- 244/2023
- Critical
WS_FTP has released security updates to address vulnerabilities affecting WS_FTP Server Ad hoc Transfer Module and the WS_FTP Server Manager Interface.
The addressed vulnerabilities could allow the remote attacker to execute arbitrary commands, perform cross-site scripting attacks, or gain access to the affected systems.

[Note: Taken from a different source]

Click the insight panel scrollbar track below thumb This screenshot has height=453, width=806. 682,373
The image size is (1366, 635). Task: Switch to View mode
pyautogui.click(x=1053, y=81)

Sample of the addressed vulnerabilities:
1. WS_FTP Server Command Execution Vulnerability (CVE-2023-40044):
- CVSS: 10
- Attack Vector: Network
- Attack Complexity: Low
- Privileges Required: None
- User Interaction: None
- Consequences: Gain Access
2. WS_FTP Server Directory Traversal Vulnerability (CVE-2023-42657):
- CVSS: 9.9
- Attack Vector: Network
- Attack Complexity: Low
- Privileges Required: Low
- User Interaction: None
- Consequences: Gain Access
Affected Versions:
- WS_FTP Server versions prior to 8.7.4 and 8.8.2.
- WS_FTP Server 8.6.0.
Vulnerabilities
- CVE-2023-40044
- CVE-2023-42657
- CVE-2023-40045
- CVE-2023-40046
- CVE-2023-40047
- CVE-2023-40048
- CVE-2022-27665
- CVE-2023-40049
Mitigations
The enterprise should deploy this patch as soon as the testing phase is completed.